Yes, you would set the rm.lowcomplex
threshold based on the plotComplexity
histograms to remove the low score mode. So maybe at something like 13? from the above.
Thanks for the input so far! I have tried different parameters to see what would give me the best results but I keep loosing a lot of reads doing the merged part, would it be better to only work with the reversed read and skip the forward read as it seems to be there we have the problems?
However, by doing so, will I then run into troubles when assigning taxa as I am working with v4 2x150 bp?
Finally, if I use truncLen I seem to loos more reads when merging compared to when I use truncLen, however, my segtab.nochim/segtab percentage is much better when using truncLen
out <- filterAndTrim(fnFs, filtFs, fnRs, filtRs, maxN=0, maxEE=c(3,2), truncQ=2, rm.phix=TRUE, compress=TRUE, multithread=TRUE, rm.lowcomplex = 13)
I get a percentage: sum(seqtab.nochim)/sum(seqtab) = 0.6312996
input filtered denoisedF denoisedR merged nonchim
S217 28311 12809 12289 12379 10879 7446 S218 71293 65764 64674 64858 53490 25977 S219 54009 18146 17493 17646 13899 8675 S220 42999 10944 10584 10577 7945 5242 S221 46393 23366 22046 22968 20470 12945 S222 44044 11088 10811 10838 9797 6395
where when I use truncLen i get this ratio:
out <- filterAndTrim(fnFs, filtFs, fnRs, filtRs, truncLen=c(117,147), maxN=0, maxEE=c(3,2), truncQ=2, rm.phix=TRUE, compress=TRUE, multithread=TRUE, rm.lowcomplex = 13)
sum(seqtab.nochim)/sum(seqtab) = 0.7294229
input filtered denoisedF denoisedR merged nonchim
S217 28311 21459 20811 21053 5206 4391 S218 71293 67665 65995 67084 9482 6057 S219 54009 32892 32441 32399 10286 8630 S220 42999 23861 23342 23476 7828 7076 S221 46393 32658 32128 32292 5764 4759 S222 44044 24482 24056 24157 9003 6568
Sorry for the long post and thanks again!

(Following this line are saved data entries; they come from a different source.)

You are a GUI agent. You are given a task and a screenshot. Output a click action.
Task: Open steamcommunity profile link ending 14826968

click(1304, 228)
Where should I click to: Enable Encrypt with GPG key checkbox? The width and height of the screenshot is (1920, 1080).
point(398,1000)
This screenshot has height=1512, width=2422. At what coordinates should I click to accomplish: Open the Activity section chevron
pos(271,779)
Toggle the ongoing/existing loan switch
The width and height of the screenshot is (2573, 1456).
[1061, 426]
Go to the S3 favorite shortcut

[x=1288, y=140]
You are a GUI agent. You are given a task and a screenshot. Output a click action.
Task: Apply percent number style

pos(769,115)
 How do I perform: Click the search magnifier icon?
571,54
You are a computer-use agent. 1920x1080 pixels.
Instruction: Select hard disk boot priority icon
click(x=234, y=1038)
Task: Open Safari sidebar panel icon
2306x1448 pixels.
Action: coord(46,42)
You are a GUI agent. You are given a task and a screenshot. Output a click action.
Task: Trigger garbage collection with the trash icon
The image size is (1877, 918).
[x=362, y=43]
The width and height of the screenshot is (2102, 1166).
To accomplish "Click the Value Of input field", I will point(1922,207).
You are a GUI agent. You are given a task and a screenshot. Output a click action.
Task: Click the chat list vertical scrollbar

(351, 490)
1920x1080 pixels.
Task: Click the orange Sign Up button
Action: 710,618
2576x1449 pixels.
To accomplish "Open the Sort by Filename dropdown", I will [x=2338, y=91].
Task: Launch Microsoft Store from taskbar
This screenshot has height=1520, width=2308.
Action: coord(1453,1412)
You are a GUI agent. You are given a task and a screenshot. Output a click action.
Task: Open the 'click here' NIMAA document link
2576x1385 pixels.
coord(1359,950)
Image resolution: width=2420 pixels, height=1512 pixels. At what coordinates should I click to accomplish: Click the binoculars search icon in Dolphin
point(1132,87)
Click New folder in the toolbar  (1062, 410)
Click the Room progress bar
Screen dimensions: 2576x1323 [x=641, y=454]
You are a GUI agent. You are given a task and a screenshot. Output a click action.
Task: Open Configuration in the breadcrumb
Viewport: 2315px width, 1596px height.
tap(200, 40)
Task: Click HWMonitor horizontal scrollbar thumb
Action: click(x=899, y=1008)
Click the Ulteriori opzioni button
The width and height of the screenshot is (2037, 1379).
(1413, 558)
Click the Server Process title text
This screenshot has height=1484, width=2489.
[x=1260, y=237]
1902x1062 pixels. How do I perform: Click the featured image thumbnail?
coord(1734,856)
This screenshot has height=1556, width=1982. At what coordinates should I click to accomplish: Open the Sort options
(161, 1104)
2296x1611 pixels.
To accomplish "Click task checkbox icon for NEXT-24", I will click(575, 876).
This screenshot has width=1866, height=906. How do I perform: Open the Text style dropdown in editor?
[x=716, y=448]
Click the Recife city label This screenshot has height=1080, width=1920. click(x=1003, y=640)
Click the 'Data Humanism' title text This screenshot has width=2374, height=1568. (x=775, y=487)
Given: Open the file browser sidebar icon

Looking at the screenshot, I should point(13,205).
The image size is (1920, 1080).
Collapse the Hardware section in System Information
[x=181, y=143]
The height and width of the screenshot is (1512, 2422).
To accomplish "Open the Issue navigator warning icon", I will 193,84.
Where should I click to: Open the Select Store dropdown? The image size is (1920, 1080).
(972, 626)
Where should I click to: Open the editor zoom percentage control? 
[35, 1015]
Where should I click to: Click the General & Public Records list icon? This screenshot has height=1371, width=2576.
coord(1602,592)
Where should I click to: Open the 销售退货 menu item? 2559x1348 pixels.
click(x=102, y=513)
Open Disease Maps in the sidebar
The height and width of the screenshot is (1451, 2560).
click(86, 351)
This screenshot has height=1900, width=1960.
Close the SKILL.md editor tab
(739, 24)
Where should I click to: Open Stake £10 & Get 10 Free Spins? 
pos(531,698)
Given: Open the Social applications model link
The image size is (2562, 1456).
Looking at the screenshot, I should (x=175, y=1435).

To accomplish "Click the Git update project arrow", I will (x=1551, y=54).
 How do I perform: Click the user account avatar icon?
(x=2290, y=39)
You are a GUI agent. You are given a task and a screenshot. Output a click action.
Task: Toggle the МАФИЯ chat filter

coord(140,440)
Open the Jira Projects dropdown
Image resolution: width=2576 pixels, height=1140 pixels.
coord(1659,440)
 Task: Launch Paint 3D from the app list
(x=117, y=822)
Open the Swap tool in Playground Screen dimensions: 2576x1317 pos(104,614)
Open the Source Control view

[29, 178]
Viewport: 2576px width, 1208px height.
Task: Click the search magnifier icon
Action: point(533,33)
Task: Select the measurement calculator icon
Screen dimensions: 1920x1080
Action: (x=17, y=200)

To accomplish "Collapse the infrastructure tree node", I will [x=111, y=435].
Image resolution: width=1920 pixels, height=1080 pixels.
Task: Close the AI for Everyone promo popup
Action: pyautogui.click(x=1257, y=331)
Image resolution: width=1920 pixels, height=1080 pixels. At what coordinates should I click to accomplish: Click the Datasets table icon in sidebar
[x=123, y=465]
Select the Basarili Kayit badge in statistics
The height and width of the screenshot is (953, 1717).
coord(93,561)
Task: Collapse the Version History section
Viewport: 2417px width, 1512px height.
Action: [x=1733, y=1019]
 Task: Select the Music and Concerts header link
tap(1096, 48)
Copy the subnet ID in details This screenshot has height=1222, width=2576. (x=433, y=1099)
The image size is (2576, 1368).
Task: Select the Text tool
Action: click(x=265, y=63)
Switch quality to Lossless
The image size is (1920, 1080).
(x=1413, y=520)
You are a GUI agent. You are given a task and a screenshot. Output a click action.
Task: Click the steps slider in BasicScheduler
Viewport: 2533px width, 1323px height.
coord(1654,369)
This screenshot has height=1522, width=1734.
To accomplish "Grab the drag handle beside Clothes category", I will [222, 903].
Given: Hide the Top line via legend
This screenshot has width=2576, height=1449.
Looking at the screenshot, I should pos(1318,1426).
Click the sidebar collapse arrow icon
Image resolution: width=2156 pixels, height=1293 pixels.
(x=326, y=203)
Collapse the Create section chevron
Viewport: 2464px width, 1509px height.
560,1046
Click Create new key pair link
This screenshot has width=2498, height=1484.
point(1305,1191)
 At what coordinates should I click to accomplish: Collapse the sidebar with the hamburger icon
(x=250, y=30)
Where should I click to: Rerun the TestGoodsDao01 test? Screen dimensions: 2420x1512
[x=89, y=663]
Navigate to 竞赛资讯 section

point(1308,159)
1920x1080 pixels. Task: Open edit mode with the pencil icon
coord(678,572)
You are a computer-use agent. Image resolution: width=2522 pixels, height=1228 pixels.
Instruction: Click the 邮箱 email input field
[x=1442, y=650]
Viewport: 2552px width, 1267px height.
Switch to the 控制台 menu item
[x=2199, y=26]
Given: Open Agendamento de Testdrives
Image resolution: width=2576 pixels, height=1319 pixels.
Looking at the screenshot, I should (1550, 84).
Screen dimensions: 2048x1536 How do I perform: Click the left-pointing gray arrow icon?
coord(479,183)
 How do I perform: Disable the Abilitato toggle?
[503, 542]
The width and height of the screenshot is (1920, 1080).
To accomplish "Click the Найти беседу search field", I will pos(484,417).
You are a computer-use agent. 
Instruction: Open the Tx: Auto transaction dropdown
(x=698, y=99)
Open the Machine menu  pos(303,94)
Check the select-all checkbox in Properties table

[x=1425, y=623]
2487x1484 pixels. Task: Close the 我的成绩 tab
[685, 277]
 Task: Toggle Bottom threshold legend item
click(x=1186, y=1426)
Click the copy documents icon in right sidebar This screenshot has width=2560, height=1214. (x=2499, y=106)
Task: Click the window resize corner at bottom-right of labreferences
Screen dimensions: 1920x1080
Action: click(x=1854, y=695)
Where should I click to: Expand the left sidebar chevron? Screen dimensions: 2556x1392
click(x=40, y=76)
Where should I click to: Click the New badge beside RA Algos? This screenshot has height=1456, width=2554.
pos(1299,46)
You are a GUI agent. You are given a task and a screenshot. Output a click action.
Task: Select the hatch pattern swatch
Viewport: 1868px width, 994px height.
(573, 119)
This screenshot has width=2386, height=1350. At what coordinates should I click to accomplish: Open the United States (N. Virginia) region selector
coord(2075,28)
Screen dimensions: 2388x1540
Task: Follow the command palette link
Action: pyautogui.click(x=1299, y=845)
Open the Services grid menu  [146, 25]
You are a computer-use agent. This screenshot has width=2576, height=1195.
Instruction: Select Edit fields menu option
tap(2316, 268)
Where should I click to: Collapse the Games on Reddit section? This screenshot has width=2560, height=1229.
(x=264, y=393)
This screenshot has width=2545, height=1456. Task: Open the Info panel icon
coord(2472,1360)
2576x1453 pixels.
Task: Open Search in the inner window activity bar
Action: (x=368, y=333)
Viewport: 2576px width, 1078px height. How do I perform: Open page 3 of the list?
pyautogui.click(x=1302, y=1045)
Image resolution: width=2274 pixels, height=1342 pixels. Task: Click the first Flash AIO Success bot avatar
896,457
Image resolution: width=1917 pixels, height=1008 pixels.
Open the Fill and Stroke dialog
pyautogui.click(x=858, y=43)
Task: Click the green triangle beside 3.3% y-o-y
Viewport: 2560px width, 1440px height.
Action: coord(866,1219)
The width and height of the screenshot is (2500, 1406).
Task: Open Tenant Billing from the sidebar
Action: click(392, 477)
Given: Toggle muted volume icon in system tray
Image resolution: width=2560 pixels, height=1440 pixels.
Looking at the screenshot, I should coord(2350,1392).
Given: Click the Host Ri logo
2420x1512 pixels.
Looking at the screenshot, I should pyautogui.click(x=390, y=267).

I should have caught this earlier, but the truncLen
you are using is too small. If using the common EMP V4 primer set, the length of the sequenced amplicon is 251-255 nts. The mergePairs
function requires a minimum of 12 nts of overlap to merge the forward and reverse reads by default. So, it is necessary to have at least 255+12=267 nts between the forward and reverse reads after truncation, and some buffer is recommended. Your total nts post truncation are 117+147=264 and 135+125=260 in the filterAndTrim
calls you posted above. This is what is driving the very low merging rates. So if you want to explore truncLen
, you need to set a hard requirement that the forward+reverse truncation lengths add up to a minimum of 270 (or you can mess with minOverlap
I guess).
sum(seqtab.nochim)/sum(seqtab) = 0.6312996
This is a high rate of chimeric reads. But I would check that after fixing the truncLen
issue that it stays this high. We do see up to 25% of reads as chimeric in some amplicon sequencing data (although this suggests that improved PCR protocols would be appropriate in the future).
Thanks for that; I had set the minOverlap lower, all the way down to 3, in the examples I sent you to see if that would make anything different; sorry for not informing you of that. I will run it again with an appropriate truncLen that gives a minimum of 270 and see how that goes.
The data is some I have received from someone else to combine with some other data for a paper, so I don't know how the laboratory protocols have been done.
Hi @MadsBjornsen . I'm having similar issues with a metabarcoding dataset. Did you ever figure out the culprit in your case? Was it contamination? Too many PCR duplicates?